Reproduce the passage of the Henry Crawford thread starting with "Definitely not. His" and going on through "have Henry  .", changing "vanity" to "pride".

Selected extract:
--------------------

# Would you marry Henry Crawford? (Mansfield Park by Jane Austen)



## Daphne (May 27, 2010)

I am three quarters of the way through Mansfield Park and Fanny Price (whom I struggle to like) is being assiduously wooed by the flawed but charming, intelligent and talented Henry Crawford and we (the reader) are waiting to see if she will yield. I have read the book before and recall the ending, But I don't want to spoil it here for anyone who has not read this delightful book - I only ask of those who have read it; would you marry Henry Crawford? Personally I'm ready to say, "Yes!"...


----------



## AnelaBelladonna (Apr 8, 2009)

I would love to but I can't.  My heart belongs to Mr. Darcy.


----------



## Thea J (Jul 7, 2010)

AnelaBelladonna said:


> I would love to but I can't. My heart belongs to Mr. Darcy.


I have to agree.


----------



## Alice Y. Yeh (Jul 14, 2010)

Definitely not. His vanity and lack of scruples would be something horrible to attach oneself to for life. (Maria, anyone?) That's not to say I wouldn't have been duped, but knowing what he's really like? That just about slams that door shut.


----------



## Daphne (May 27, 2010)

Well, I'll let you two girls share Darcy if I can have Henry  .


----------



## NogDog (May 1, 2009)

No, though it has nothing to do with his desirability or lack thereof: I just don't happen to lean that way.


----------



## 13500 (Apr 22, 2010)

No. I would hope I would not be duped by him, but he does put on a good show of all-out wooing.

--------------------

Dataset:
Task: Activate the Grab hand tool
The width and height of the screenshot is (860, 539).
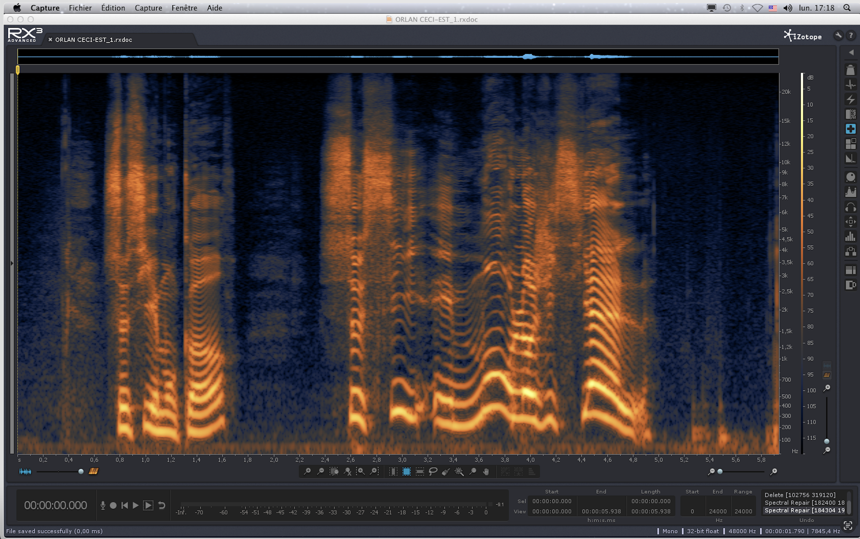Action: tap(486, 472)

--------------------

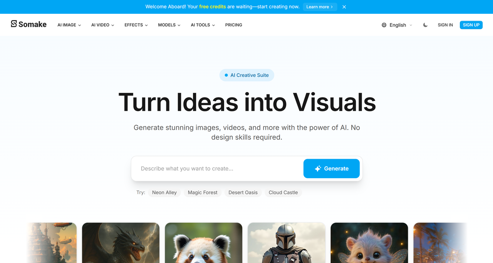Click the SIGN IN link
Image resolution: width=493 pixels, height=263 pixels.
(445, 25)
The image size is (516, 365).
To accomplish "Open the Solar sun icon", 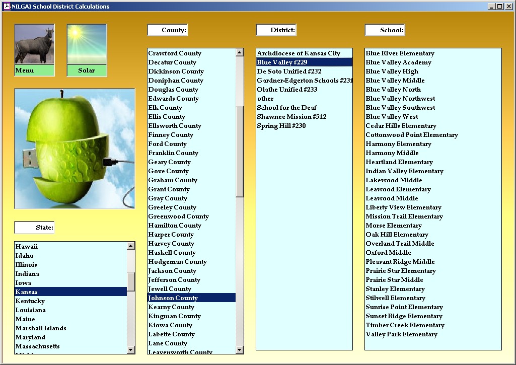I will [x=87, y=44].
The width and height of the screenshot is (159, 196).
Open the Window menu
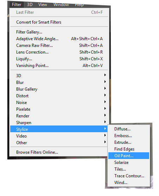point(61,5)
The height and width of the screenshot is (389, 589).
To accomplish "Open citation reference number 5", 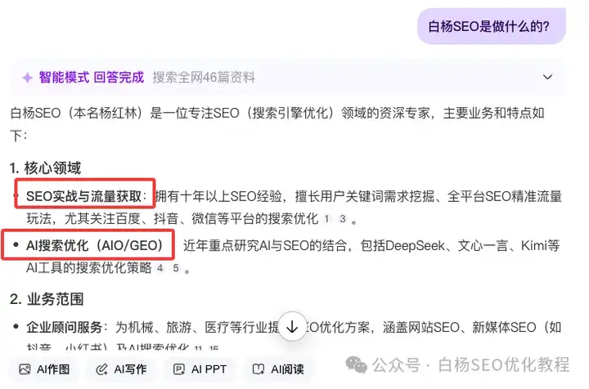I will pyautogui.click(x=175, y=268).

--------------------

Task solution:
Definitely not. His pride and lack of scruples would be something horrible to attach oneself to for life. (Maria, anyone?) That's not to say I wouldn't have been duped, but knowing what he's really like? That just about slams that door shut.


----------



## Daphne (May 27, 2010)

Well, I'll let you two girls share Darcy if I can have Henry  .